One detail worth noting: by default Astro's glob loader would set the entry id to the file path relative to the base directory - something like typed-content-with-zod-build-time-contract.mdx (with the extension). This site overrides that via generateId: ({ entry }) => entry.replace(/\.[^.]+$/, ""), which strips the extension. So the actual id for this post is typed-content-with-zod-build-time-contract (no .mdx). That override is also what makes the bilingual model work: the EN and RU files for the same post share a slug value in frontmatter, and without generateId the default slug-derived id would collide and drop one locale. The route generator uses post.data.slug, not post.id. The filename and the slug are usually the same string (I match them deliberately), but they are separate values.

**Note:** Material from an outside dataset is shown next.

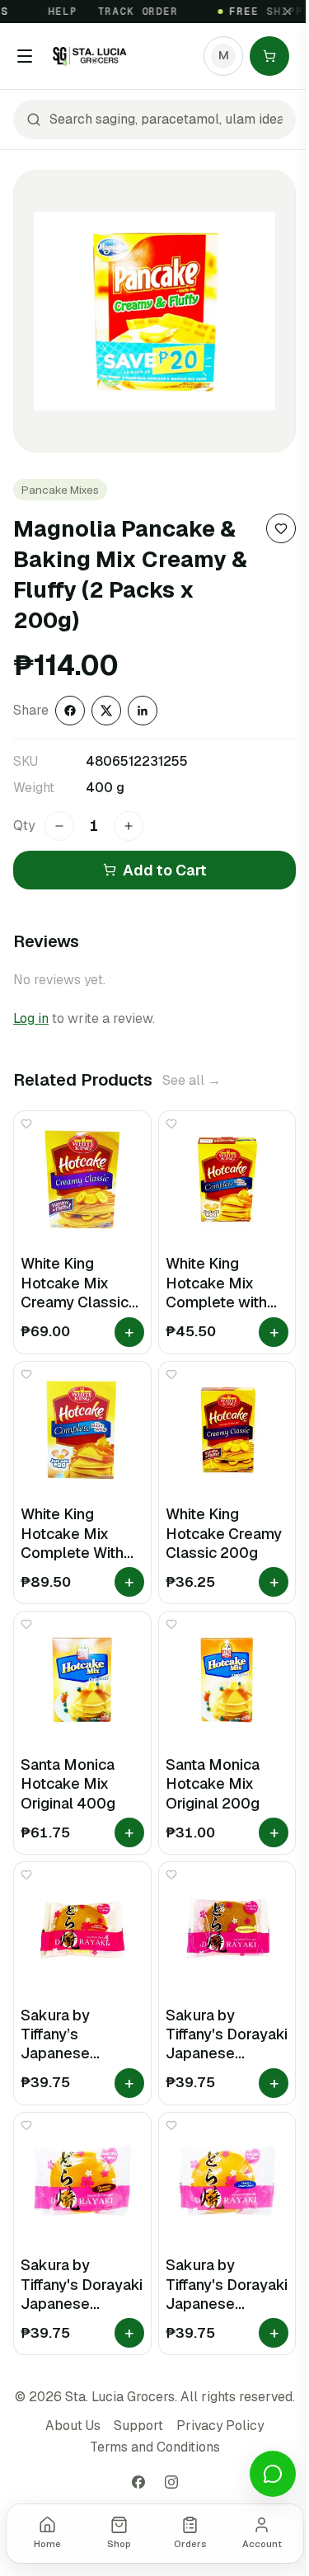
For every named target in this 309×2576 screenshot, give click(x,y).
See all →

The schema owns the slug; the loader owns the ID.

This matters if you rename a file. Renaming old-filename.mdx to new-filename.mdx does not change the slug in the frontmatter. The URL stays the same. The file ID changes, but nothing in the routing logic uses the file ID directly after the initial getCollection call. The separation between filename and content-addressable slug is a small ergonomic win - you can reorganize the content directory without breaking URLs.

The payoff: writing into a contract

The practical difference between having the schema and not having it is authoring cadence. Without a schema, adding a new post to a site has a background anxiety: did I get all the fields right, will the RSS break, will the meta description be blank. With the schema, the question is settled by astro build. If the build passes, the frontmatter is correct. You write into the contract instead of hoping you remembered the contract.

For a site where the blog is part of the trust signal - the site is the resume, as PRODUCT.md puts it - a broken meta description or a missing post on the RSS feed is not a minor annoyance. It is a defect in the signal. The schema makes that class of defect build-time visible rather than production-invisible.

The broader lesson is that a typed content layer and a typed application layer have the same property: early, loud failures are better than late, silent ones. The schema is not extra infrastructure. It is the smallest possible enforcement of the invariants the site depends on, and it fits in sixteen lines. The six months of posts I have shipped since adding it have had zero frontmatter-related production bugs. That is the return on sixteen lines.

If you want to see how this integrates with the bilingual routing model, the post on why I rewrote this portfolio from Nuxt to Astro covers the content-collections decision in the broader rewrite context. The official Astro content collections documentation and the Zod documentation are the canonical references for the API surface - read both if you are setting up a new collection; the Astro docs are unusually clear about the glob loader and the schema coercion behavior.